# CSE 512 Uncertainty Exercise

In [3]:
import altair as alt
import pandas as pd

In this exercise, you will design and assess visualizations of uncertain data.

## Instructions
We'll be working in teams of 2-3 for this exercise. Create a fork of this notebook by clicking on the fork button above (next to the share button). You will use your group's notebook to keep track of your work.

Next, click on the share button in your fork and select the option to save it as 'unlisted'. This will only allow people with access to the link to view the notebook.

**Note**: Make sure you submit your group's notebook *before* the end of lecture!

---
## Task 1: Experimental Results

Given experimental data, how might you best convey the results? Are there meaningful differences between conditions?

You're analyzing measurements of birds. Scientists have measured the length and depth of bird beaks on a number islands. Based on other physical characteristics of the birds, the data have been grouped into two conditions (`A` and `B`).

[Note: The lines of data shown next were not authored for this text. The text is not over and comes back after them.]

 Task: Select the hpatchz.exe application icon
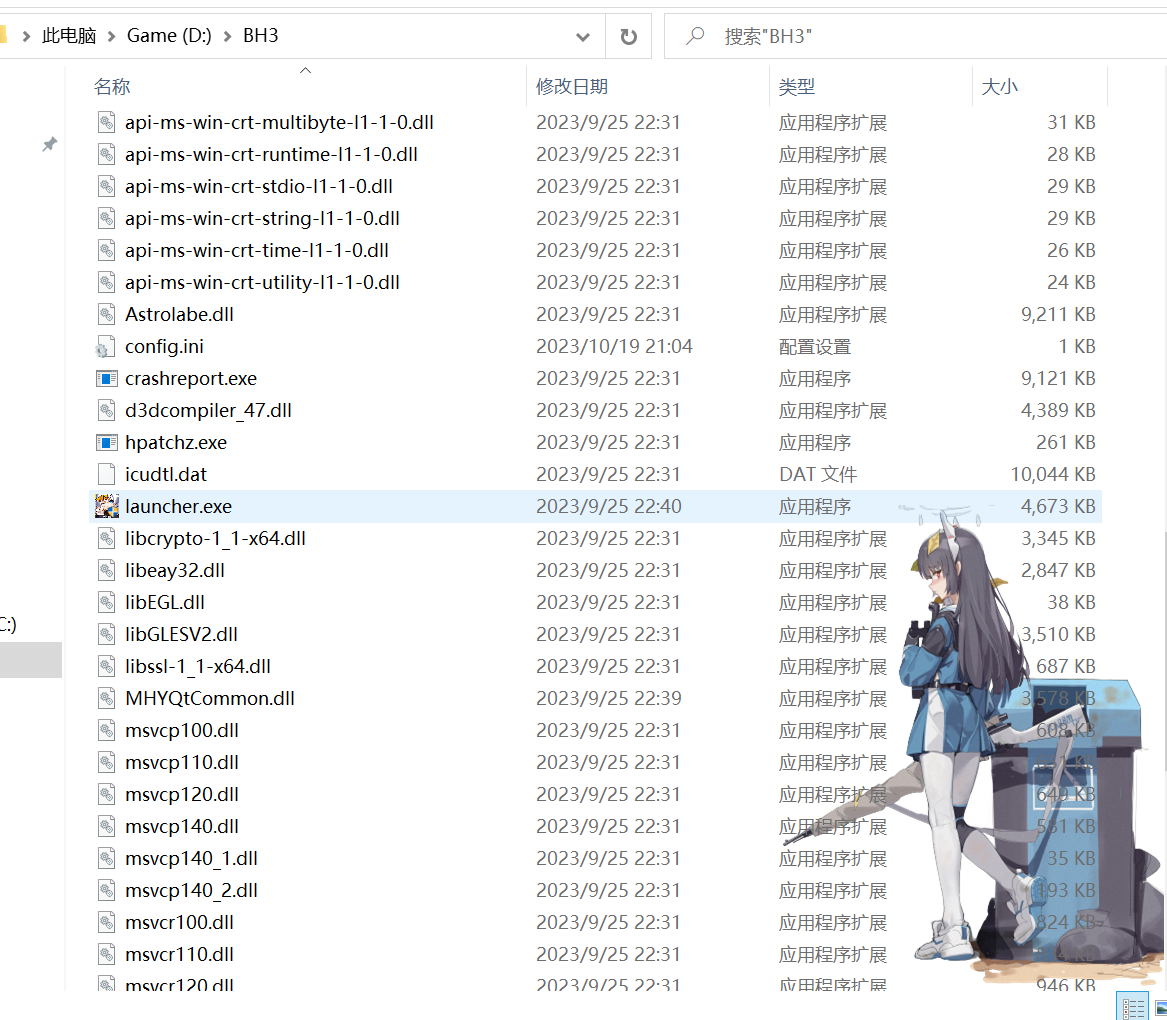tap(106, 442)
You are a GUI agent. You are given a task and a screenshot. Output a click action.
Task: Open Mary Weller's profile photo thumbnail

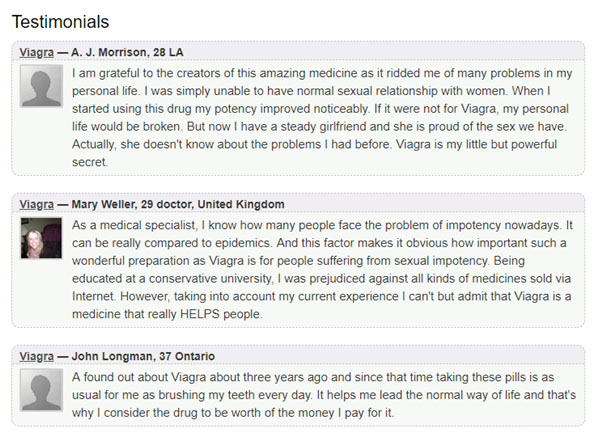(41, 238)
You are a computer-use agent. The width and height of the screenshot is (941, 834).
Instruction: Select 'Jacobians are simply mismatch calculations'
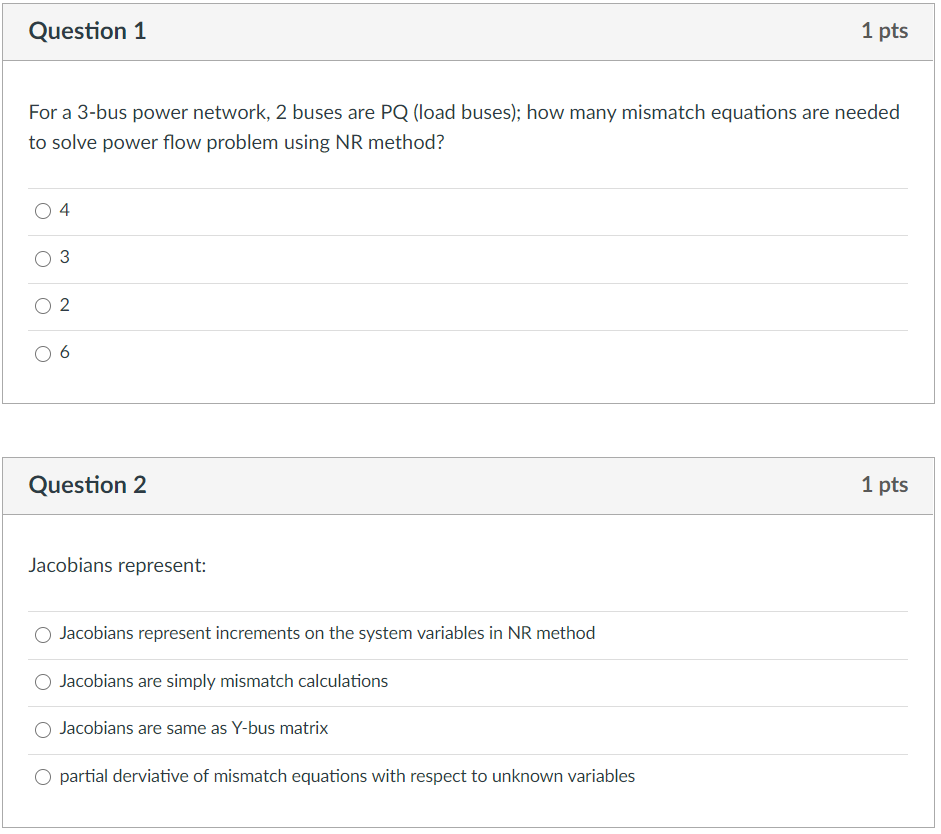43,681
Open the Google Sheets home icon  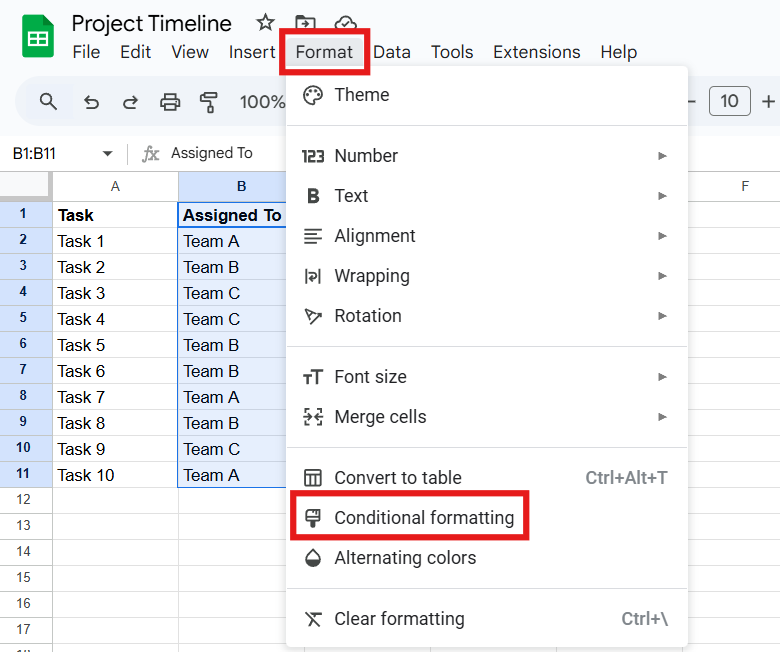[38, 38]
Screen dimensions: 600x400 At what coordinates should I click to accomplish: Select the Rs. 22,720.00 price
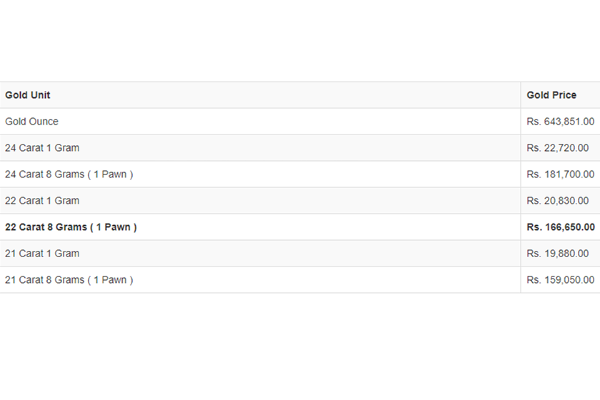point(558,148)
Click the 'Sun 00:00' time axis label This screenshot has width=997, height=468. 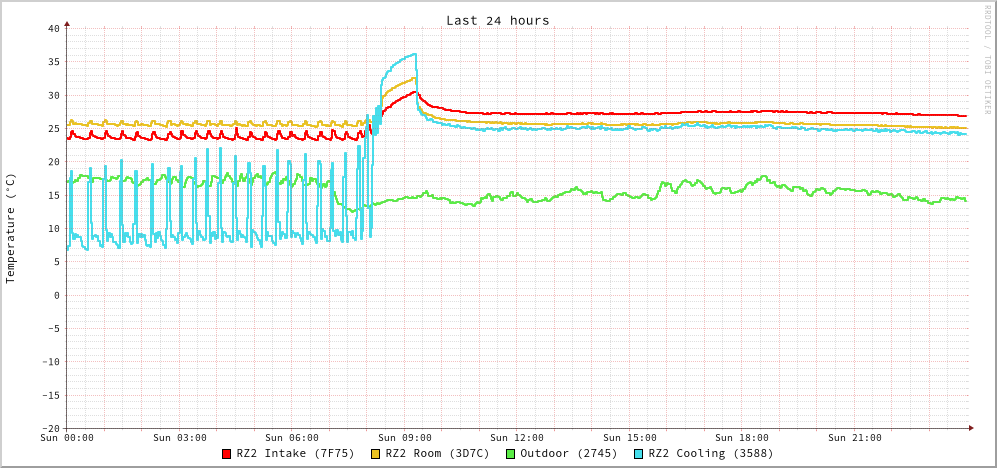pyautogui.click(x=67, y=438)
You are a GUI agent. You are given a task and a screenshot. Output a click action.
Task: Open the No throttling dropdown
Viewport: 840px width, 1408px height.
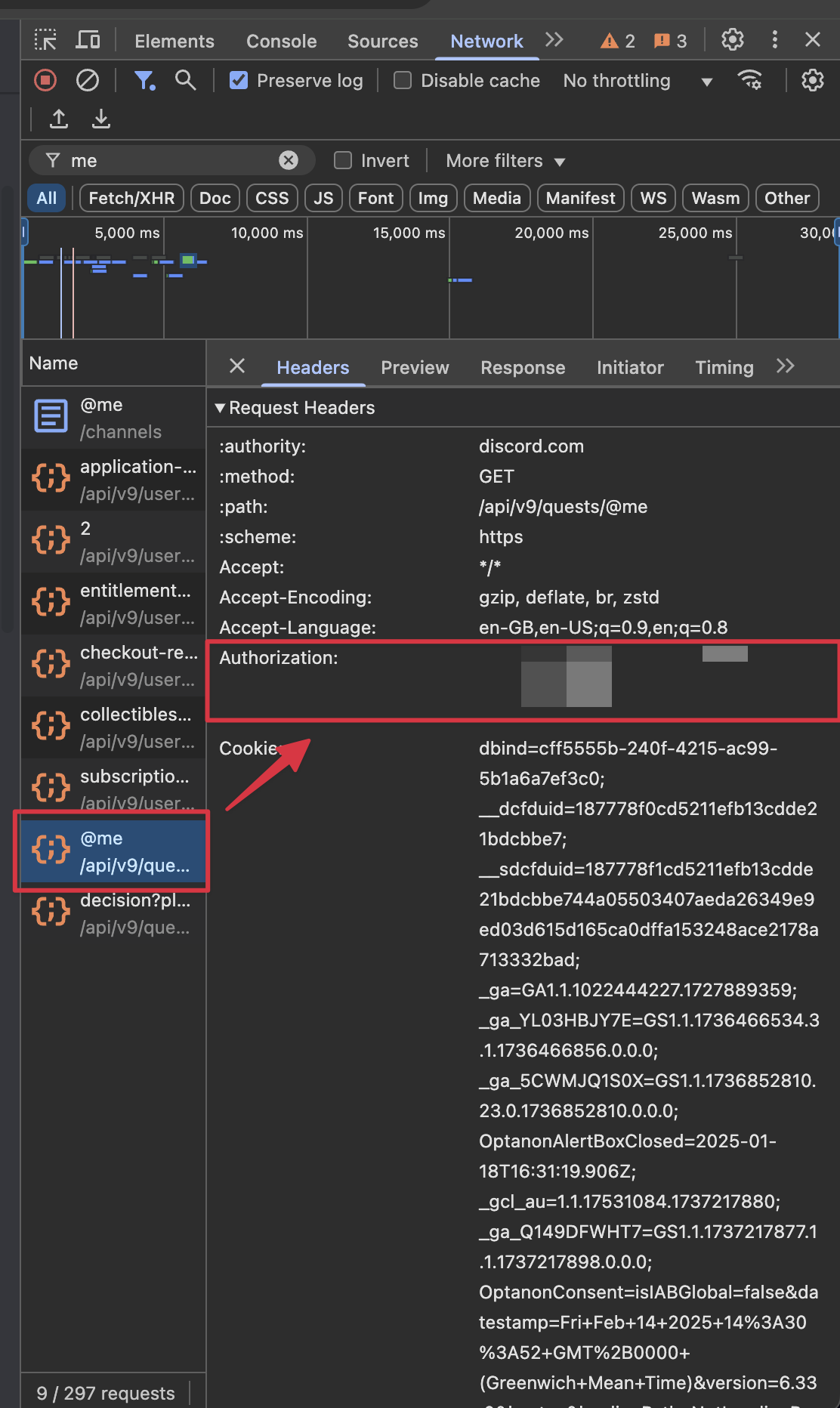638,81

_Note: To work with the data outside of Observable, download the "birds.json" file, available as a file attachment linked under the office clip logo in the upper right._

In [5]:
birds_df = pd.read_csv("data/birds.csv")
birds_df.head()

Unnamed: 0,condition,bill_length,bill_depth,sex
0,B,39.1,18.7,male
1,B,39.5,17.4,female
2,B,40.3,18.0,female
3,B,36.7,19.3,female
4,B,39.3,20.6,male


For your first analysis question, you want to assess if `beak_length` varies significantly across conditions. Create two visualization to compare `beak_length` by `condition`: one focused on the mean length, and another focused on the distribution of values.

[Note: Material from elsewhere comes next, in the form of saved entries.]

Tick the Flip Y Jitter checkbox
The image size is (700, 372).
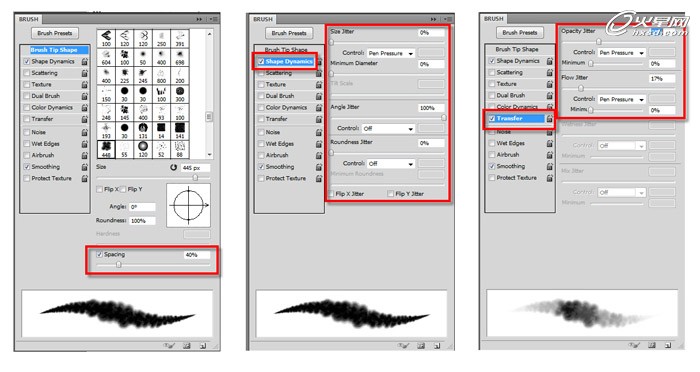[x=391, y=194]
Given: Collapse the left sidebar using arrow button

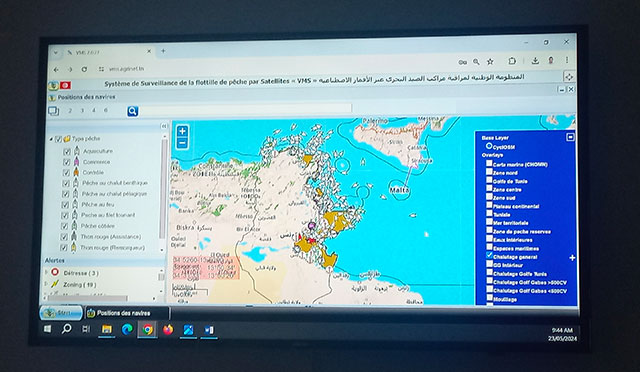Looking at the screenshot, I should [164, 126].
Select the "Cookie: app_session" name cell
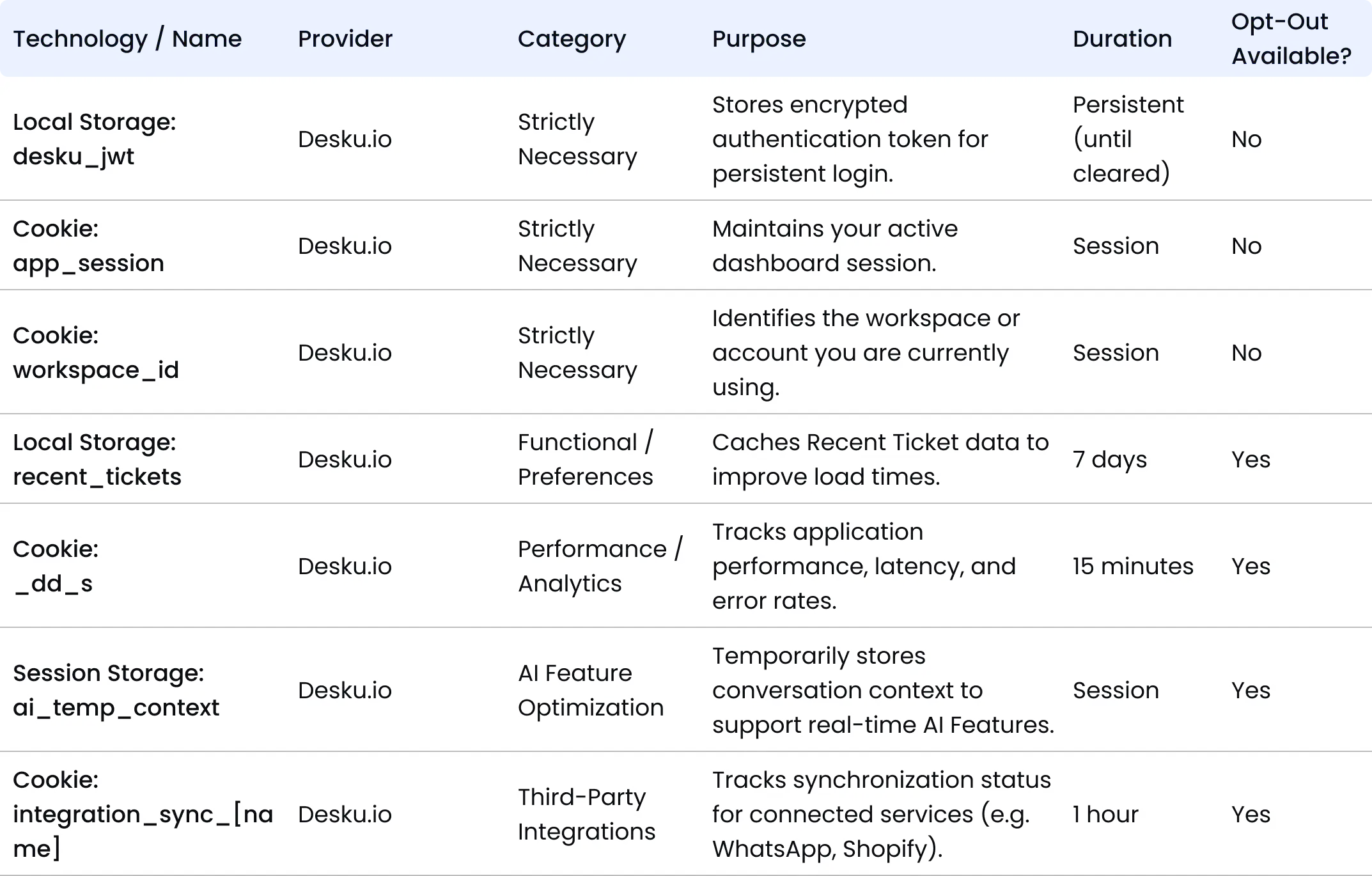This screenshot has width=1372, height=876. pyautogui.click(x=88, y=246)
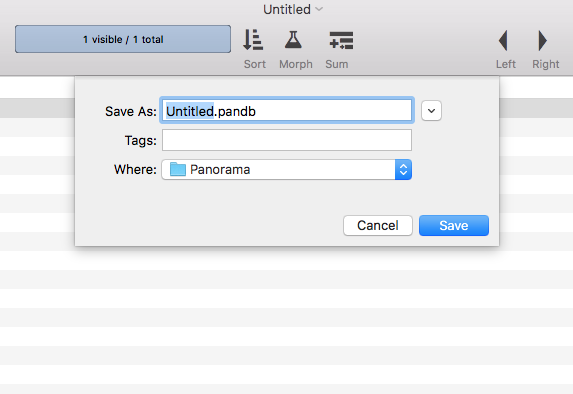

### Convey the mean (average) lengths

Plot the average `beak_length` for each `condition`. Also include a measure of spread, such as the standard error of the mean or the interquartile range.

In [19]:
alt.Chart(
    birds_df,
).mark_boxplot().encode(
    x=alt.X("bill_length:Q", title="Bill Length (mm)"),
    y=alt.Y("condition:N", title="Condition"),
).properties(
    width=700,
    height=100,
    title="Average Bill Length by Condition",
)

What measure of spread did you choose, and why?

- _We chose to use a box plot because it automatically plots the mean and the interquartile ranges which was how we visualized the spread._

### Convey the distribution

Now instead create a visualization intended to better convey the overall distribution of `beak_length` measurements, again divided by `condition`. Examples might include plotting raw values, histograms, or density plots.

In [20]:
alt.Chart(birds_df).mark_bar().encode(
    x=alt.X("bill_length:Q", bin=alt.Bin(maxbins=20), title="Bill Length (mm)"),
    y=alt.Y("count():Q", title="Count"),
    row=alt.Row("condition:N", title="Condition"),
).properties(
    width=600,
    height=200,
    title="Distribution of Bill Length by Condition",
)

Based on the charts you've created, how would you describe the difference between condition A and condition B?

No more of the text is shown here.